Exercise brief
Pictures are to be left out, and only the lines from the one with "Image resolution: width=896" through the last line of the listing below are to be repeated exactly.

Material shown
----------

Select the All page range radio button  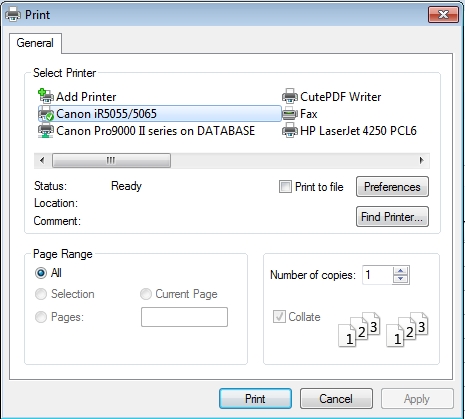pyautogui.click(x=41, y=273)
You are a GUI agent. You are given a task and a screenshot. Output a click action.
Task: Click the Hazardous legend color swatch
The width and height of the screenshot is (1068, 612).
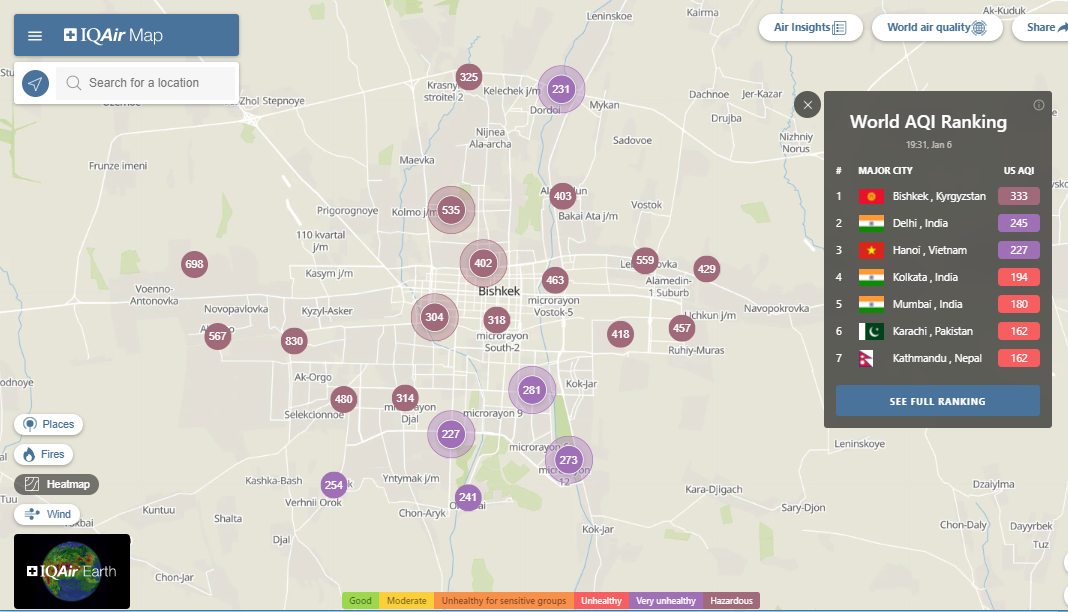(731, 601)
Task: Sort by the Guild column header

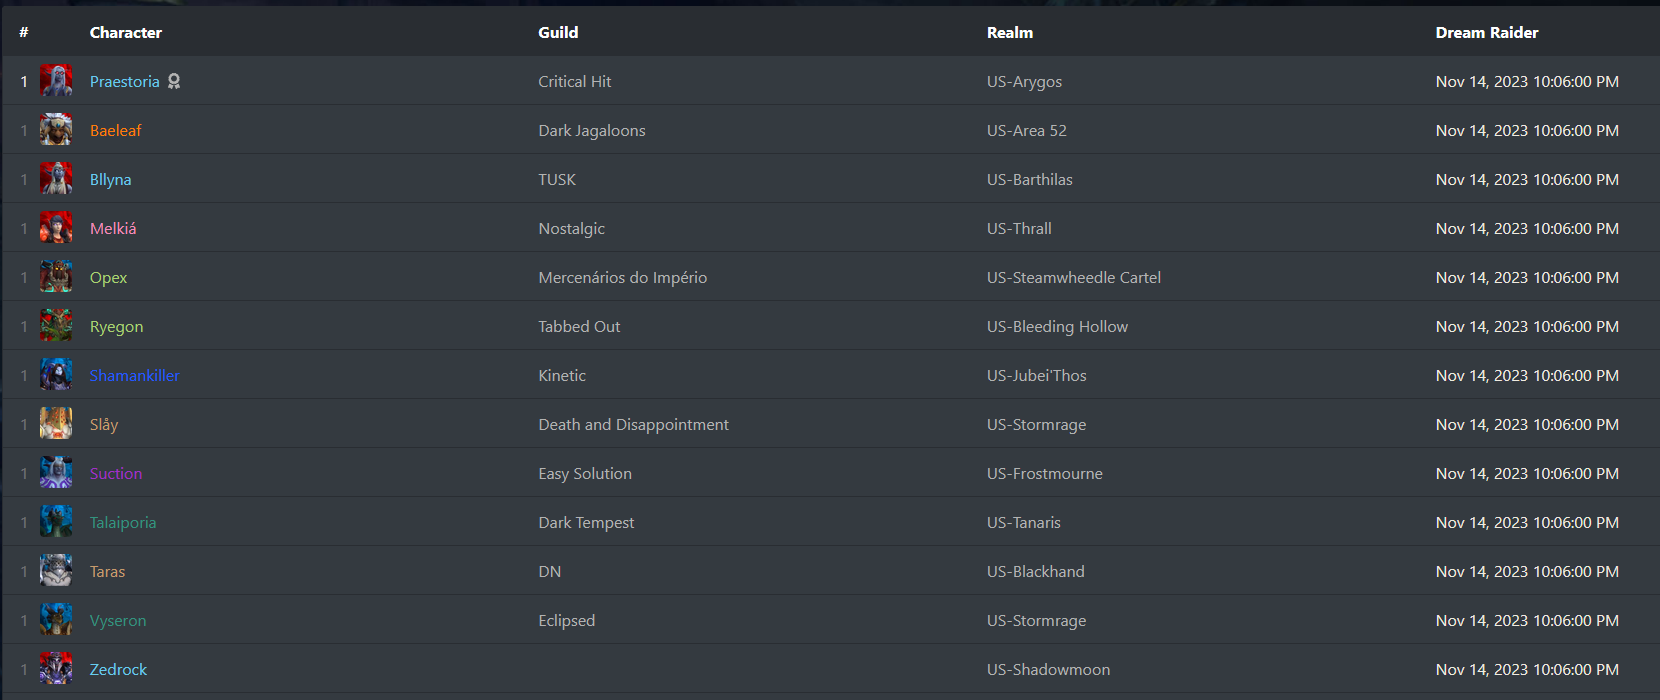Action: (x=558, y=32)
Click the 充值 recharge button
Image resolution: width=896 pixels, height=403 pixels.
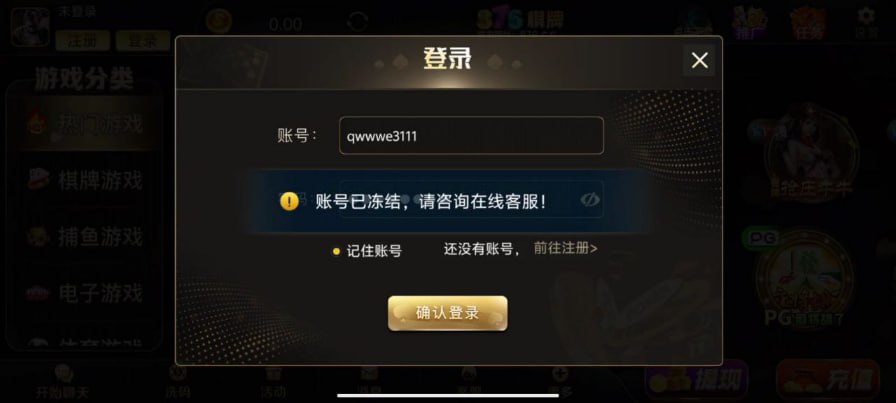[x=829, y=380]
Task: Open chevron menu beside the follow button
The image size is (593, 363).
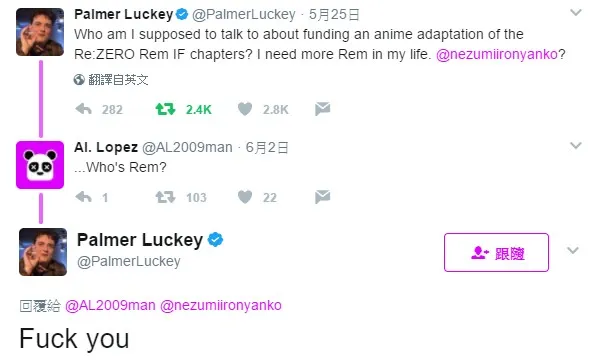Action: (x=573, y=250)

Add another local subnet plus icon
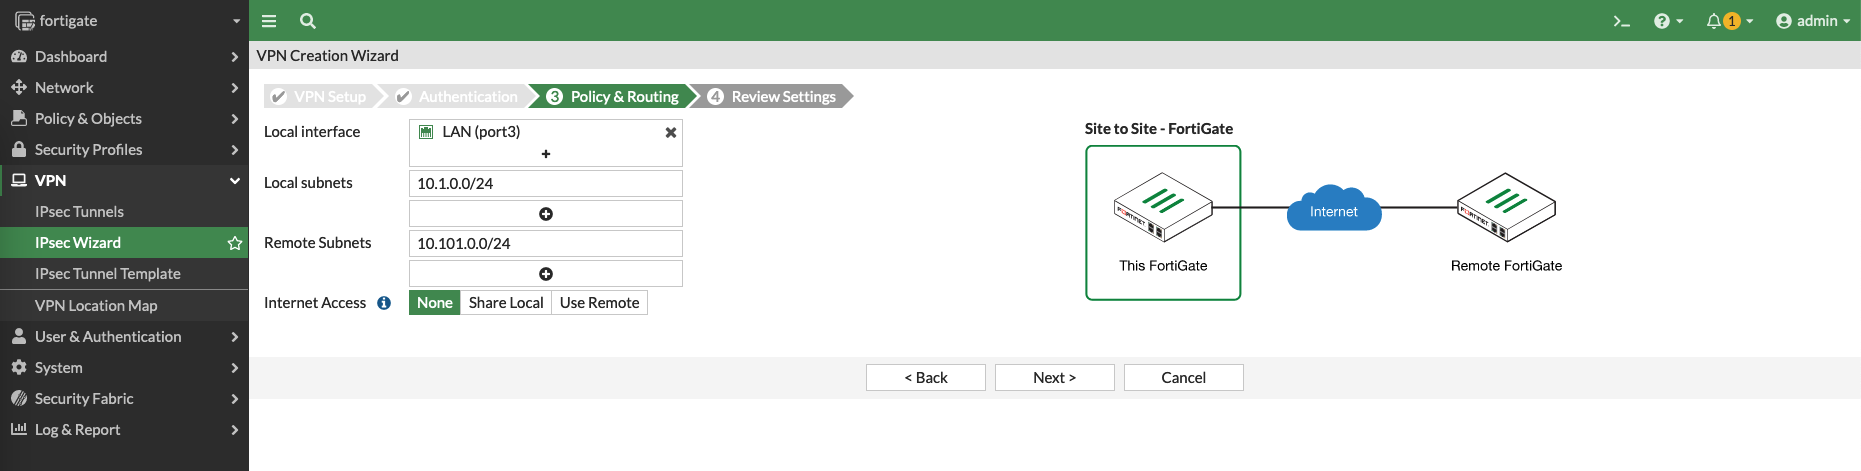tap(546, 214)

----------

Result
Image resolution: width=896 pixels, height=403 pixels.
[x=829, y=380]
Task: Open chevron menu beside the follow button
The image size is (593, 363).
Action: (x=573, y=250)

Add another local subnet plus icon
tap(546, 214)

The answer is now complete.